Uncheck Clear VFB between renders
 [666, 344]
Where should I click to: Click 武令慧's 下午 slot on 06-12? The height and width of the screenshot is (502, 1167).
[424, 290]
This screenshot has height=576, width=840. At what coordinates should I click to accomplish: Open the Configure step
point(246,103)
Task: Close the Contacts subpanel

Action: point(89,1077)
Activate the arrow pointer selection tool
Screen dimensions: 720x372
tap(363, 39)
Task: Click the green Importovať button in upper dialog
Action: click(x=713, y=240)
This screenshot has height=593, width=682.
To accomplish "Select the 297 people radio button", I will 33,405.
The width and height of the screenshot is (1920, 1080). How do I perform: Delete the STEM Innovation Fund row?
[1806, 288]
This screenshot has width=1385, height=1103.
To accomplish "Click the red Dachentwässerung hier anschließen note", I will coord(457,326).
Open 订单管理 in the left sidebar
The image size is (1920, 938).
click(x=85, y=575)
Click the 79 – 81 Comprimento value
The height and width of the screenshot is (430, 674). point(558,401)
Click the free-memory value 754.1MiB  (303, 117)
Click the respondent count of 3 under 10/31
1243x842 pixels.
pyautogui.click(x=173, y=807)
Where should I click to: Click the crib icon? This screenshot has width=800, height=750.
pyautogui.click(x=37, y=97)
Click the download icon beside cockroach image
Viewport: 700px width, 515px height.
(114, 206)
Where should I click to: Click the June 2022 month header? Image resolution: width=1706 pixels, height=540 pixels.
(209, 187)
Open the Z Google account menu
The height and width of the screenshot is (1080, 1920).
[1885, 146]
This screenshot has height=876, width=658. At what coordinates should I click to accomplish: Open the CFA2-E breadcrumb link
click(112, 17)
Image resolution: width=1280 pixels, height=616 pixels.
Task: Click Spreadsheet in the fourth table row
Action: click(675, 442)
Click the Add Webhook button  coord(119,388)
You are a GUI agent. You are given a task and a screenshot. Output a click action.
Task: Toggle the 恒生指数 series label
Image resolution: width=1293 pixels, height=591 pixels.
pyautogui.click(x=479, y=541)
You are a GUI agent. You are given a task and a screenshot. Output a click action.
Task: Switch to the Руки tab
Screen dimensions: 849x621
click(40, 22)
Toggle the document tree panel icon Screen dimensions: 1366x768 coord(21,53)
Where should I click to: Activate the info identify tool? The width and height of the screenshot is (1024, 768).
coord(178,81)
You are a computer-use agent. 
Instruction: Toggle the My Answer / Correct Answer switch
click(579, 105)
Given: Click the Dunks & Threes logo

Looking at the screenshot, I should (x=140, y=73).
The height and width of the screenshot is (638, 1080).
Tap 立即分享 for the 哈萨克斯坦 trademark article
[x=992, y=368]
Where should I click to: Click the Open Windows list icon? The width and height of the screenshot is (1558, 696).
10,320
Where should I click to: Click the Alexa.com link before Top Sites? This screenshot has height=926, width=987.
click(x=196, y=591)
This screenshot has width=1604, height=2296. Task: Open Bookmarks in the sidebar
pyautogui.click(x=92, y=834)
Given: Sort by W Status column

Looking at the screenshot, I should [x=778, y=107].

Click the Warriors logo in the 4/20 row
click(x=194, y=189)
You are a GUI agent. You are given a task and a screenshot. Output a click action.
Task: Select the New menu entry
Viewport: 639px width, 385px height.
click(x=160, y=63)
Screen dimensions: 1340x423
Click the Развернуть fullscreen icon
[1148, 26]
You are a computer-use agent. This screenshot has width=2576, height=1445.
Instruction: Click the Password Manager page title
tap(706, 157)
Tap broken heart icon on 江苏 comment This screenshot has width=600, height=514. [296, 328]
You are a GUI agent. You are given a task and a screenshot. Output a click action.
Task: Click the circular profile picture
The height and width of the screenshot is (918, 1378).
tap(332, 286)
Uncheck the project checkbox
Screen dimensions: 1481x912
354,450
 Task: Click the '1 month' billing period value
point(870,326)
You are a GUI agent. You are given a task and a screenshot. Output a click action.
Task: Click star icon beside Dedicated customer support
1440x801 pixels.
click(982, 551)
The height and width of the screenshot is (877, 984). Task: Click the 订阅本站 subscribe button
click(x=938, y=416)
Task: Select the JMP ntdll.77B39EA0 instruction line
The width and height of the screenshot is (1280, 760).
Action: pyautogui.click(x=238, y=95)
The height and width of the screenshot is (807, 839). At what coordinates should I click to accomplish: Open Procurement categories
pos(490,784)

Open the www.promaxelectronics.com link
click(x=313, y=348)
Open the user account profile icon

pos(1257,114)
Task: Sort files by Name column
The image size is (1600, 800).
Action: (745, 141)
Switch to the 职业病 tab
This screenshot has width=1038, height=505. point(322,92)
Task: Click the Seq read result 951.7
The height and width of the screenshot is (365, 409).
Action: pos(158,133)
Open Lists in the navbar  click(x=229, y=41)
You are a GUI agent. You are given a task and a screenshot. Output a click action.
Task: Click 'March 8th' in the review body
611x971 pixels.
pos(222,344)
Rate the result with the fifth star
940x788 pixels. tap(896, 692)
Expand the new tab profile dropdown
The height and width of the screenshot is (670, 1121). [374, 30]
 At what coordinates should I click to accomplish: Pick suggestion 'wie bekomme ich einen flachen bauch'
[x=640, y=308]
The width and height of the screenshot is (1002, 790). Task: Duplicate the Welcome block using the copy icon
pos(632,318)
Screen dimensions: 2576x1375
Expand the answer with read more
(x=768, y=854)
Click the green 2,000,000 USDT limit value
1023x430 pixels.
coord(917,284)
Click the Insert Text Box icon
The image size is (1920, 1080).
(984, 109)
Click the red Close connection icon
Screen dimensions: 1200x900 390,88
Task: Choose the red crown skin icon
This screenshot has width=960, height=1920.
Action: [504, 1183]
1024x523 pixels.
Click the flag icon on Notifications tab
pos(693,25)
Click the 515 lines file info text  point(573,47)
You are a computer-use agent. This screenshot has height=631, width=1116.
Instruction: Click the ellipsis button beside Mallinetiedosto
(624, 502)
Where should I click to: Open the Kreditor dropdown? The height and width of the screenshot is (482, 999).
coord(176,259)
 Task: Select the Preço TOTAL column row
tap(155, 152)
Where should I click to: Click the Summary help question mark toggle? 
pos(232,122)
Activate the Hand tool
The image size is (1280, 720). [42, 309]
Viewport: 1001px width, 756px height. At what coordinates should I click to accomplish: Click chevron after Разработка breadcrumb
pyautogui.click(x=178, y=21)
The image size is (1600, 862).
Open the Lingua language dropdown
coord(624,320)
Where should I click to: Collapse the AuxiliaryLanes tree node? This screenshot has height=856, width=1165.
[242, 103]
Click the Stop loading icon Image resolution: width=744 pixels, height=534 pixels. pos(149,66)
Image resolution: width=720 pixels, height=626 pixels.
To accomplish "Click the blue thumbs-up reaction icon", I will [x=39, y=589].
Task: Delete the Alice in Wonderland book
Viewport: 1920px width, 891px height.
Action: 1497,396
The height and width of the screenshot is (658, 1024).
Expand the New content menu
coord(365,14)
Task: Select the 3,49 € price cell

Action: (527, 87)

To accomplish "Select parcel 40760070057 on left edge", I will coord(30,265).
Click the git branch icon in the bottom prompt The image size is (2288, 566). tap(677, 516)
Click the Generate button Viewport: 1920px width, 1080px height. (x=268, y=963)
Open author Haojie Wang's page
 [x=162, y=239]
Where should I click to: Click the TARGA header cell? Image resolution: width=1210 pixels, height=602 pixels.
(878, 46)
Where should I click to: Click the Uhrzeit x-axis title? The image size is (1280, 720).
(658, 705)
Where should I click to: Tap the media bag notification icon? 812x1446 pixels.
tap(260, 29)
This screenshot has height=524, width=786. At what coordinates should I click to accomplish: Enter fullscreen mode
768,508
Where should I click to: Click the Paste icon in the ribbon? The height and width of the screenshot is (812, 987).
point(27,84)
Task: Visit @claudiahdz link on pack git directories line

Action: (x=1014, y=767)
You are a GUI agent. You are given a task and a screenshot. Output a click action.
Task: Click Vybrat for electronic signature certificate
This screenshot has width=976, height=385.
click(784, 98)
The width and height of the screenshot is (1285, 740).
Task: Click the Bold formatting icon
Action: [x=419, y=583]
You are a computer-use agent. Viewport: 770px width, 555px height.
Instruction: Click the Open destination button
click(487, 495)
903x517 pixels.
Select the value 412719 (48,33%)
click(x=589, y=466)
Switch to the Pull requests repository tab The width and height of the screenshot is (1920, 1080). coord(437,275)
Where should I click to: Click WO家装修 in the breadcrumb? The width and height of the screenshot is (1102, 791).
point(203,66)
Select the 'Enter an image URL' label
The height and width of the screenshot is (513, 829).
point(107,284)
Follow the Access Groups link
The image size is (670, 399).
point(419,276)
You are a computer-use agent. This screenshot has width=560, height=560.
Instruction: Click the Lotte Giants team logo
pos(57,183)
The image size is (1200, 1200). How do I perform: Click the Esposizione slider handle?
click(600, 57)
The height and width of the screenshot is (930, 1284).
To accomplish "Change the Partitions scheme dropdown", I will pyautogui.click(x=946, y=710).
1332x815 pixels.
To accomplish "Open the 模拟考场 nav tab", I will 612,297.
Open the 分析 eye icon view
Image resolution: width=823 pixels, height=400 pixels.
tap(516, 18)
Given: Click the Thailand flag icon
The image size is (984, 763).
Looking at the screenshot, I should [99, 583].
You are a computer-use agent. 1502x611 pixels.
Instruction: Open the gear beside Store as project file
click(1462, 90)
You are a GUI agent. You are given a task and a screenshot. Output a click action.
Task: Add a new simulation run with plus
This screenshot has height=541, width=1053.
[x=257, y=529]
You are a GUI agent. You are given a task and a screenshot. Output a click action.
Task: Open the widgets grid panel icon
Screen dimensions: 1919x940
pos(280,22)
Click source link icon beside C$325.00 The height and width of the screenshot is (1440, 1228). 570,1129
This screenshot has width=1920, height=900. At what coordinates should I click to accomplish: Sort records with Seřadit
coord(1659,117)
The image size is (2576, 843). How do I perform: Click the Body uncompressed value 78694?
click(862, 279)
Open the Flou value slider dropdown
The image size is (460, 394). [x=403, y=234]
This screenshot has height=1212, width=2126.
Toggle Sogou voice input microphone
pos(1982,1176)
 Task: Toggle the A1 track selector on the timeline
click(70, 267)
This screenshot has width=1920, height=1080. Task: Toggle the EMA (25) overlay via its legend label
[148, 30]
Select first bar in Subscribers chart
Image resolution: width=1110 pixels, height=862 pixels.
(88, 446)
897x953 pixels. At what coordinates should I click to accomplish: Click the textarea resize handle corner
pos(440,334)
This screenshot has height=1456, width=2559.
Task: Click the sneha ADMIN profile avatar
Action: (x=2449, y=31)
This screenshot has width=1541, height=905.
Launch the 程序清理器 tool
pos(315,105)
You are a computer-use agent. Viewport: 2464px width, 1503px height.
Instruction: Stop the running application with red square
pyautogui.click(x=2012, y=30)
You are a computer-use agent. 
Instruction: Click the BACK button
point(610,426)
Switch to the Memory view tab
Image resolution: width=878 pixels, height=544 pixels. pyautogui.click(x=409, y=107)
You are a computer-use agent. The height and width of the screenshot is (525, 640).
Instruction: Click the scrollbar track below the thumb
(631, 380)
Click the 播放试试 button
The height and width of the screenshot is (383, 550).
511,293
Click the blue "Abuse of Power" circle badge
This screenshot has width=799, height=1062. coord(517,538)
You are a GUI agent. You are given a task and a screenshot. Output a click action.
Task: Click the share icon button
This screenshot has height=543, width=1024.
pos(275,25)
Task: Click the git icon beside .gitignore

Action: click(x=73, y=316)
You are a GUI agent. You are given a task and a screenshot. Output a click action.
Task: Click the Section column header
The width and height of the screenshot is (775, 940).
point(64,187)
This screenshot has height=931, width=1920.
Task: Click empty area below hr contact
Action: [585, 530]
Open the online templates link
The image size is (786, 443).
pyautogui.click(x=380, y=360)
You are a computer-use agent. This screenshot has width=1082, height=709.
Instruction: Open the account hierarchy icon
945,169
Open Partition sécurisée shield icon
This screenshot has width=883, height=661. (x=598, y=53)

++++++++

Count the lines in the entries above that contain the word "sidebar", matching case exactly, and reply with only the number.

2